Published by on April 5th 2013.

Google's WEBP reached 0.3.0 - Mozilla still unconvinced. Although I am a WEBP fan, I perfectly understand Mozilla's position. The Google's image format is still new and rough. Neither the specification nor the libwebp are ready to be widely used. I just spent a couple of days integrating the latest version of libwebp into my freeware image editor and here is a summary of my experiences.

Try it yourself

If you want to play with the latest webp, grab the portable version or the installer of RealWorld Paint (updated April 5th). The latest WEBP codec will read and write animated or fragmented webp images, it should preserve EXIF and XMP data and if there is a color profile in the read image, it should be applied and the image should be converted to sRGB.

Why I am using 'should' instead of 'will' so much? Because there is no reference data to test with. Testing with just my own data is no real testing.
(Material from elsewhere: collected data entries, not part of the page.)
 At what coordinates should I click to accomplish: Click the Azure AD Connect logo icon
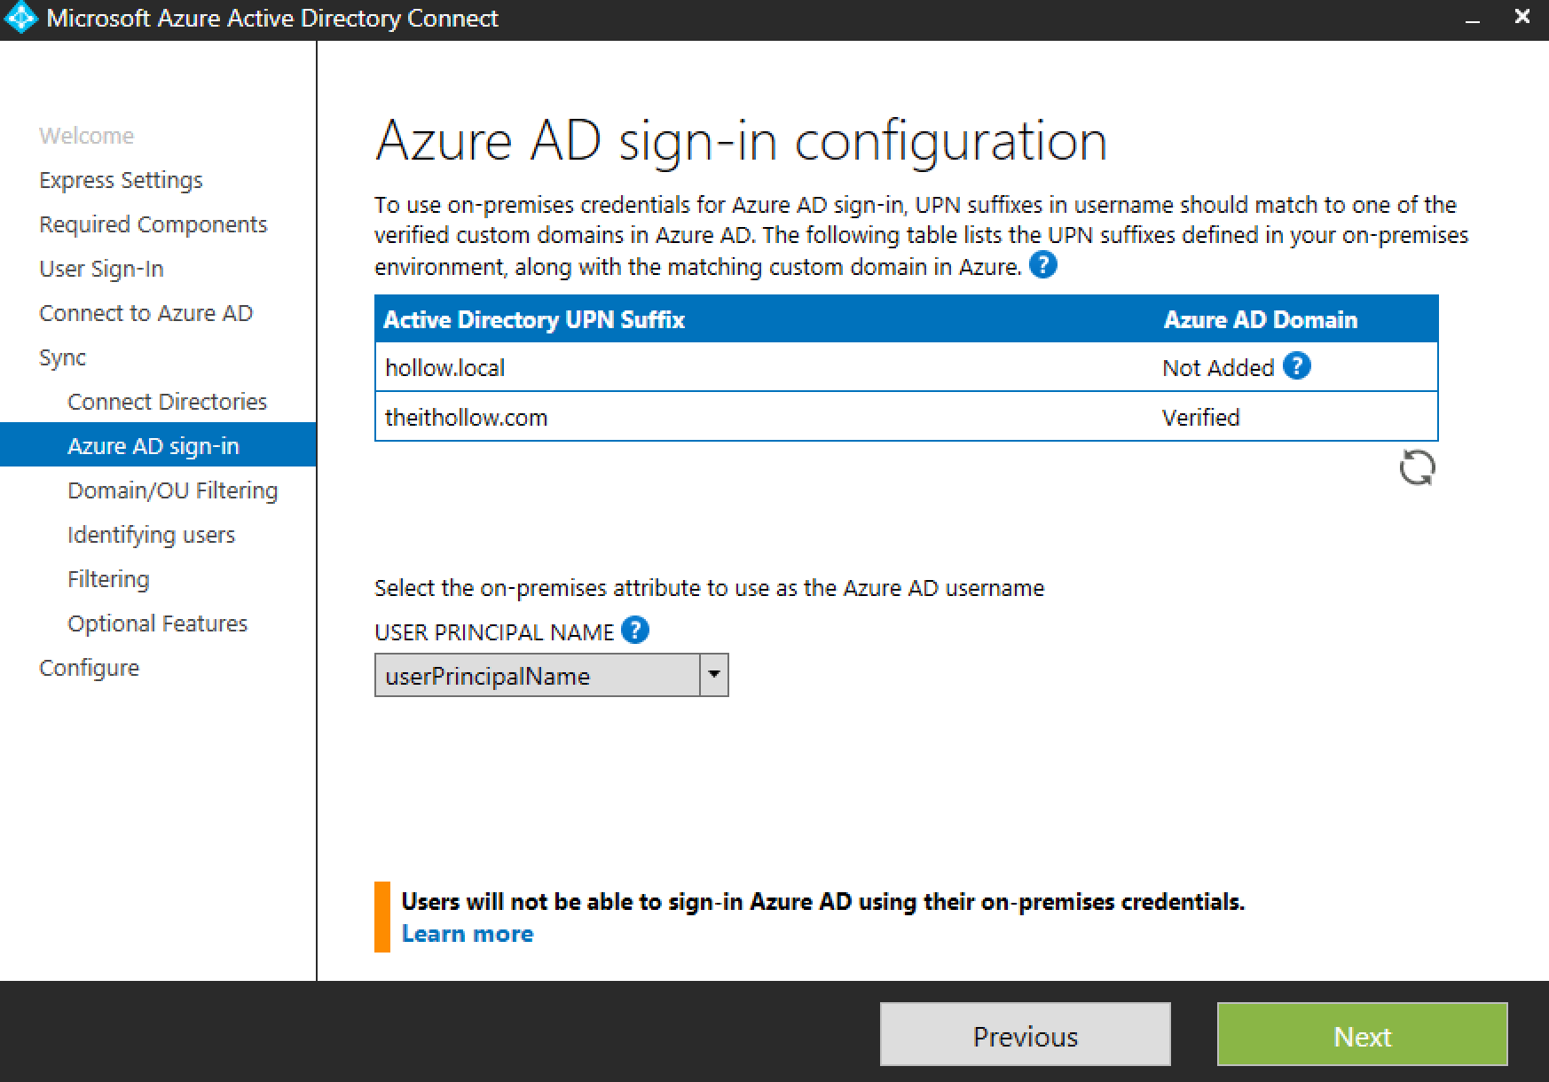[20, 19]
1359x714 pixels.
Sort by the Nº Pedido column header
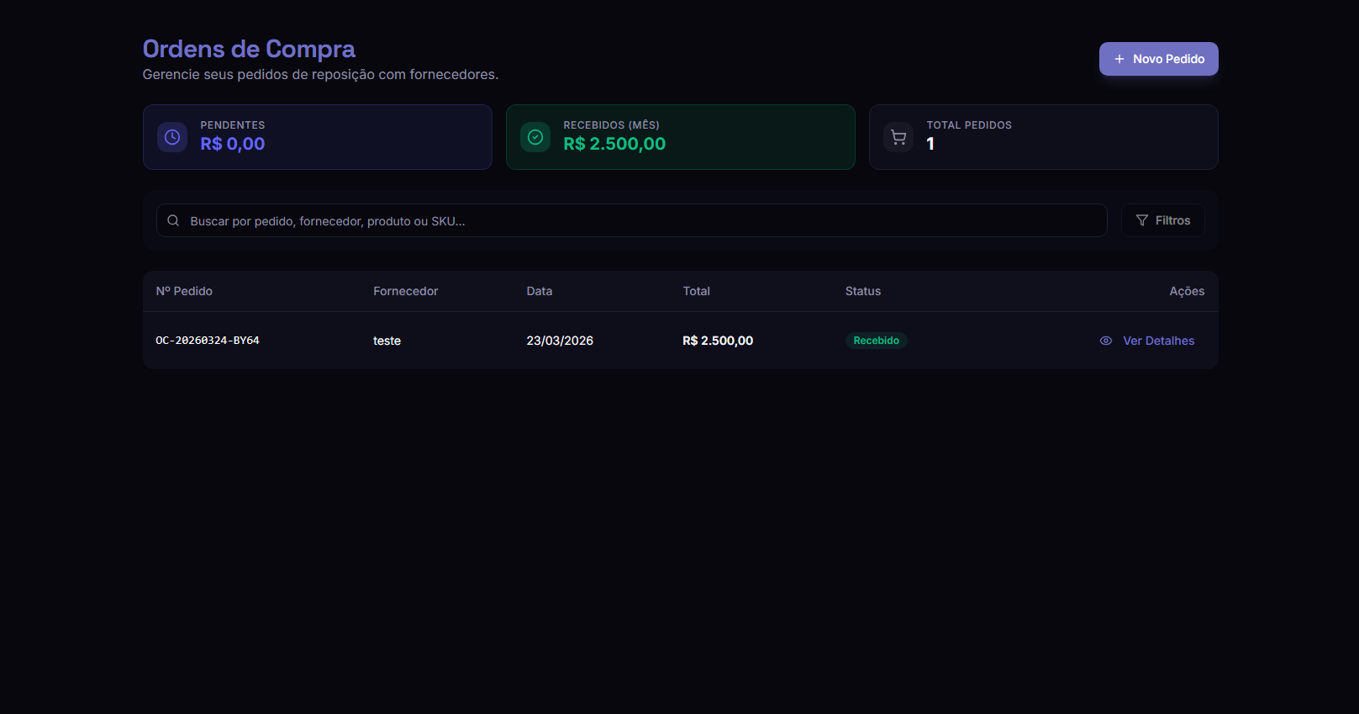pyautogui.click(x=184, y=291)
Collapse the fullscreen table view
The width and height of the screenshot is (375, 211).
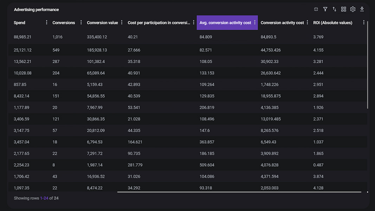pos(316,9)
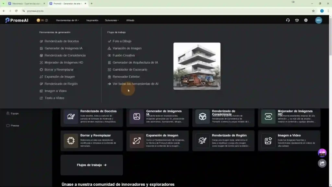Choose Generador de Arquitectura de IA
This screenshot has width=332, height=187.
click(135, 62)
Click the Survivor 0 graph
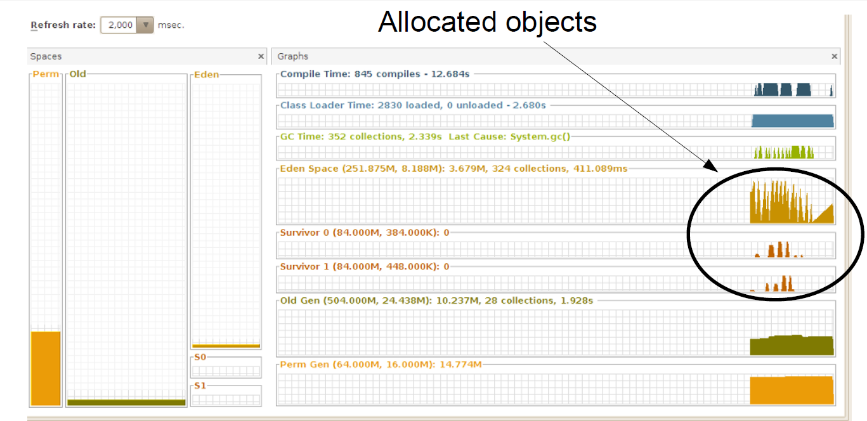Image resolution: width=867 pixels, height=421 pixels. (x=556, y=250)
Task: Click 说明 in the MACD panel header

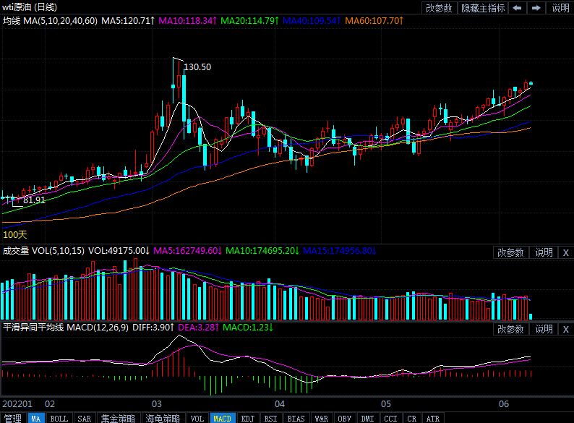Action: (544, 329)
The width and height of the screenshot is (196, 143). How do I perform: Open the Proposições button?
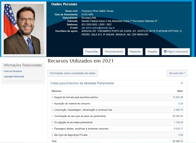point(92,52)
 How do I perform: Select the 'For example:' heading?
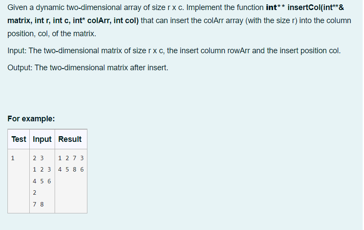31,119
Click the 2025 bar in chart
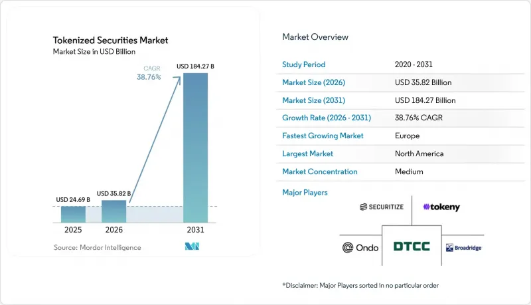 pyautogui.click(x=73, y=214)
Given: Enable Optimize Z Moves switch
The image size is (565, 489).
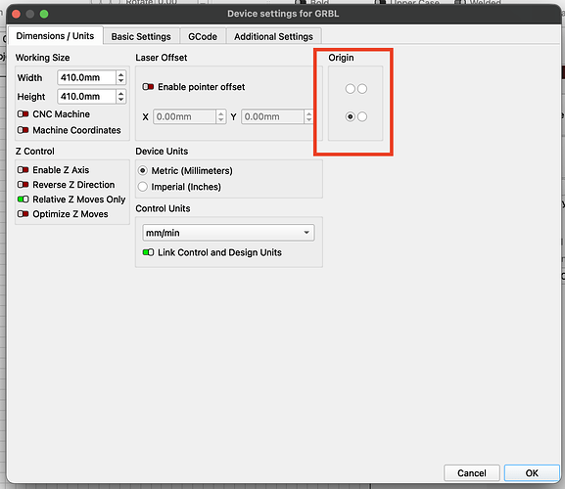Looking at the screenshot, I should coord(24,214).
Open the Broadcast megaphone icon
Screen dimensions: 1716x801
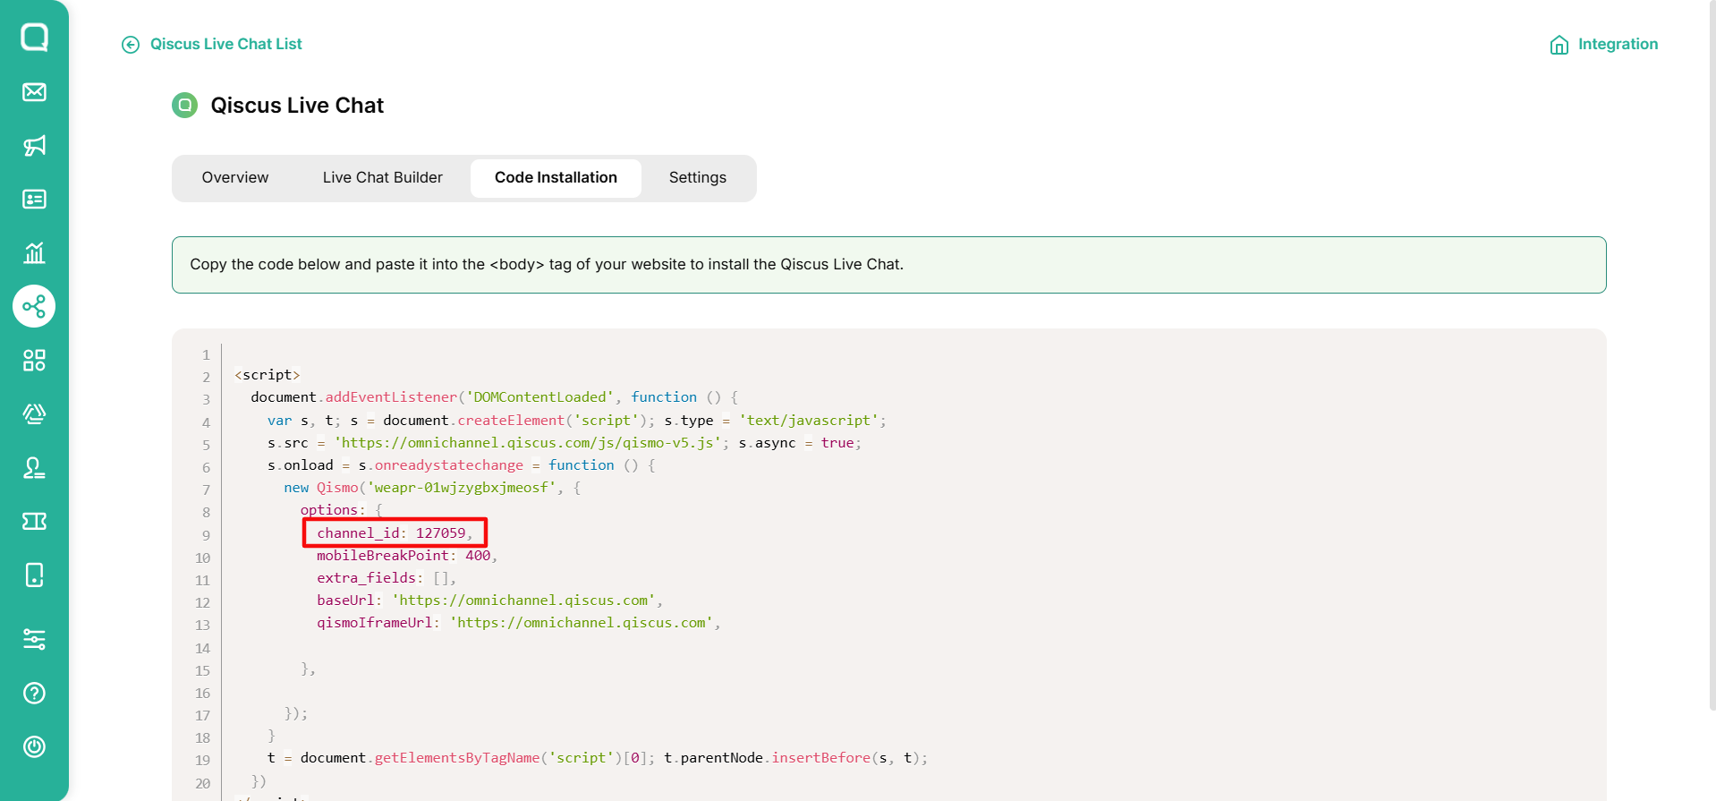[34, 146]
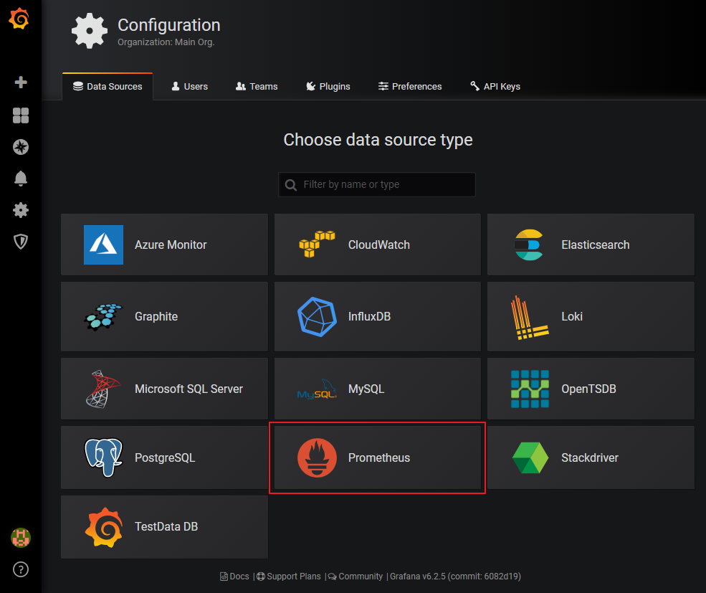Click the Configuration gear sidebar icon
This screenshot has height=593, width=706.
(x=21, y=210)
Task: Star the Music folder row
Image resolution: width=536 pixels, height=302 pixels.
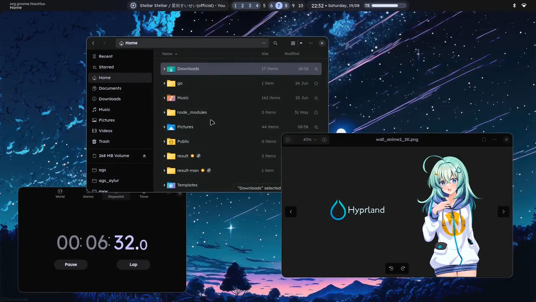Action: [316, 98]
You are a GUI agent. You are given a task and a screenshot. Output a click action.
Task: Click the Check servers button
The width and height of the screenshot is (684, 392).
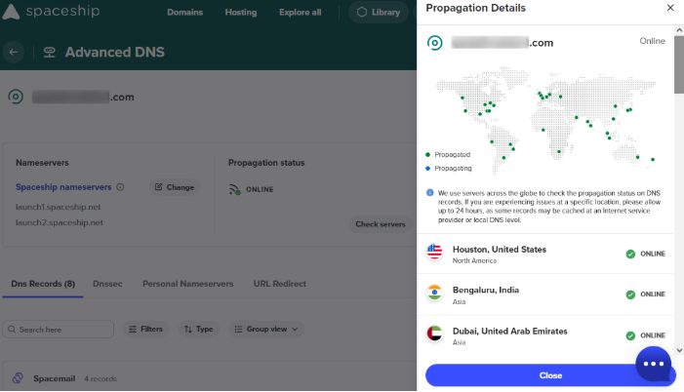pyautogui.click(x=380, y=224)
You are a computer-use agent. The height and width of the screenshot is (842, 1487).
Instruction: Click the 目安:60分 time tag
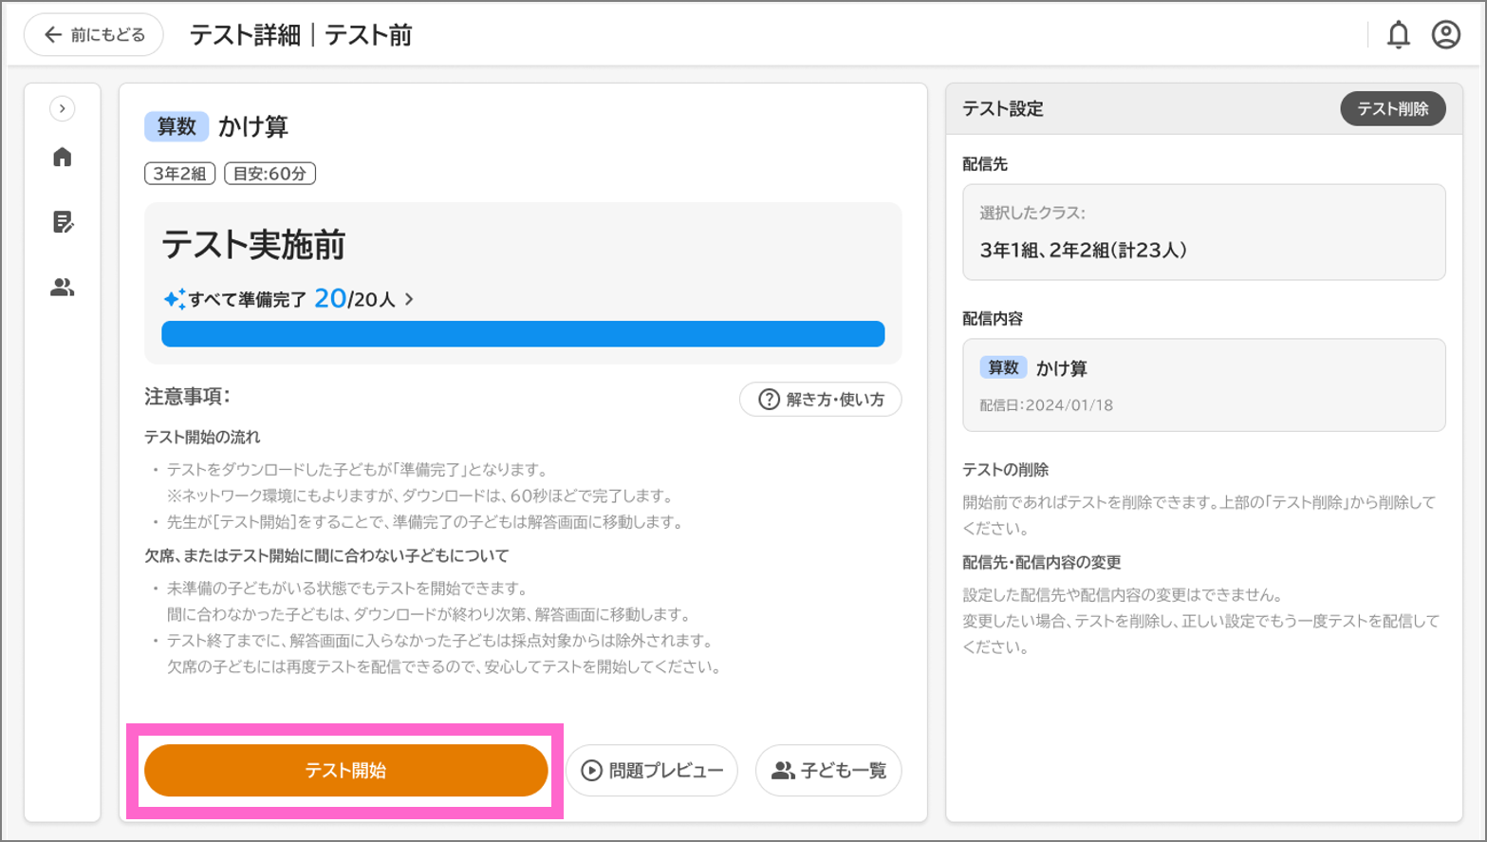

It is likely that there are errors and be careful when saving to webp in RWPaint.

Problems of WEBP

In my opinion, WEBP must address the following 3 problems, before it will be ready for general use on the web.

  1. No sensible way to optimize semitransparent animations - WEBP specification does not allow effective optimization of semitransparent animations by only updating a rectangle that differs from the previous frame. A workaround is possible, but it involves erasing affected region using an artificial frame with 0 duration. GIF has similar option, but since some (all) browsers do not correctly handle frames with 0 duration and instead of merging them, they display them for a brief period of time, I will not consider this a viable optimization strategy for now.
  2. Mixing lossy and lossless - you may think that a format that supports both lossy and lossless compressing is a good thing. It may be, for geeks (remember JPEG 2000?). For normal people, this is a source of confusion. They know to use JPG for photos, PNG for semitransparent drawings, GIF for animations. If they are told to use WEBP for all of them, they would, but don't expect them to decide correctly when to use the lossy and lossless compression. If someone converts a JPG to a lossless WEBP and publishes it, they have just made the web a bit worse. It may eventually be my responsibility as an image editor author to come with an algorithm that decides for users what compression would be best to use. If the libwebp contained this algorithm, it would help all users of the library and limit the number of dissatisfied end users. Can libwebp afford to ignore this problem?
  3. Brings no significant advantage - yes, it is true, that WEBP images are usually slightly smaller than PNGs or JPGs of the same quality. But we live in an age, where internet speed is no real issue and becoming less and less important. WEBP brings one thing that is new - lossy semitransparent image compression. Though, I have seen cases, where the same semitransparent image using the lossy compression was twice the size compared to a lossless copy. The support for semitransparent animations is not a new thing either as APNG has been around for a couple of years (though Chrome refuses to implemenent it) and it has superior optimization options and backward compatibility with PNG.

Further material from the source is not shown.